We can also use a probabilistic approach such as RandomWalk to determine the similarity.  Each people node will pass a token (label with the people's name) along a randomly picked community node which it is connected to (weighted by the strength of connectivity).  Each community node will propagated back the received token back to a randomly picked people.  Now the people who received the propagated token may drop the token (with a chance beta) or propagated to a randomly chosen community again.  This process continues under all the tokens are die out (since they have a chance of being dropped).  After that, we obtain the trace Matrix and compute the similarity based on the dot product of the tokens it receives.


 

Distance between population distribution

Instead of measuring distance between individual data points, we can also compare a collection of data points (ie: population) and measure the distance between them.  In fact, one important part of statistics is to measure the distance between two groups of samples and see if the "difference" is significant enough to conclude they are from different populations.

Lets say the population contains members that belongs to different categories and we want to measure if population A and population B have same or different proportions of members across these categories, then we can use Chi-Square or KL-Divergence to measure their distance.

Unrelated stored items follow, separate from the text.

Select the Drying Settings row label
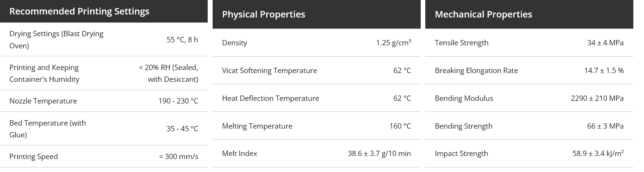This screenshot has height=172, width=644. point(56,40)
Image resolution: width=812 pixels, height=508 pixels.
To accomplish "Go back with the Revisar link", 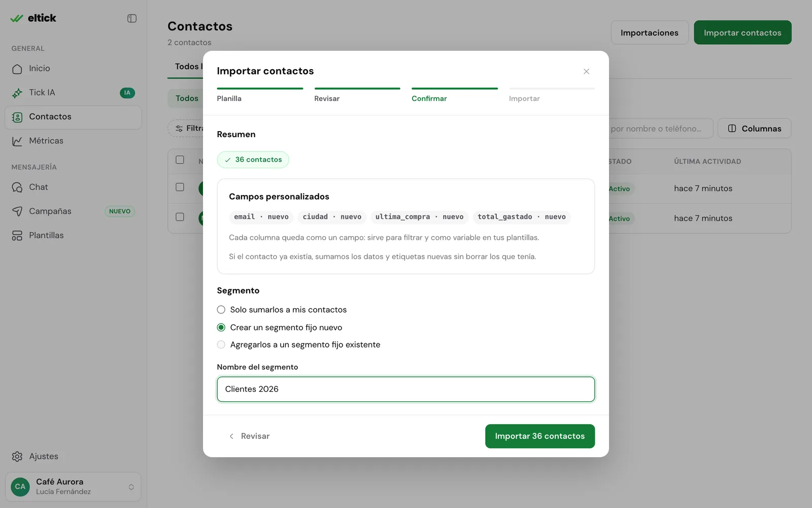I will 249,436.
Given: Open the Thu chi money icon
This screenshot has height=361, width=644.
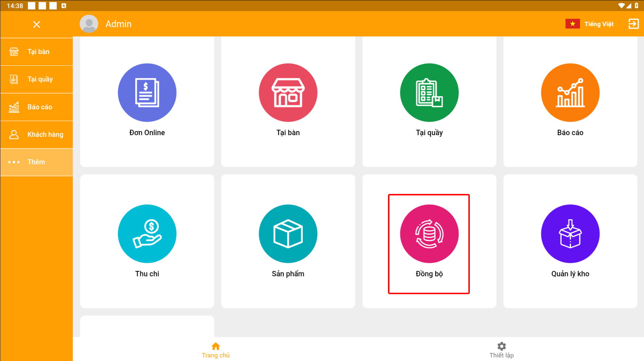Looking at the screenshot, I should 147,234.
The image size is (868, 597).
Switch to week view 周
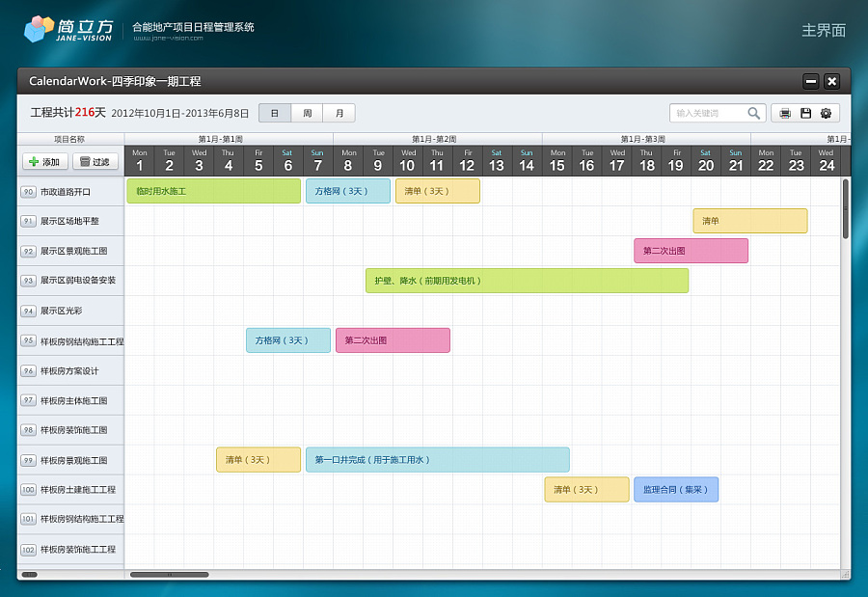pyautogui.click(x=307, y=113)
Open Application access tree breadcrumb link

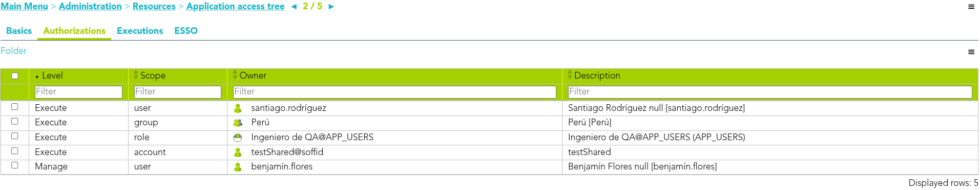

In case every member of the population has two different numeric attributes (e.g. weight and height), and we want to infer one attribute from the other if they are correlated, correlation coefficient is a measure that quantify their degree of correlation; whether these two attributes are moving along the same direction (heavier people are taller), different direction (heavier people are shorter), or independent.  The correlation coefficient ranges from -1 (negatively correlated) to 0 (no correlation) to 1 (positively correlated).

If the two attributes are categorical (rather than numeric), then mutual information is a common way to measure their dependencies and give a good sense of whether knowing the value of one attribute can help inferring the other attribute.

Now if there are two judges who rank a collection of items and we are interested in the degree of agreement of their ranking order.  We can use Spearman's rank coefficient to measure their degree of consensus in the ranking order.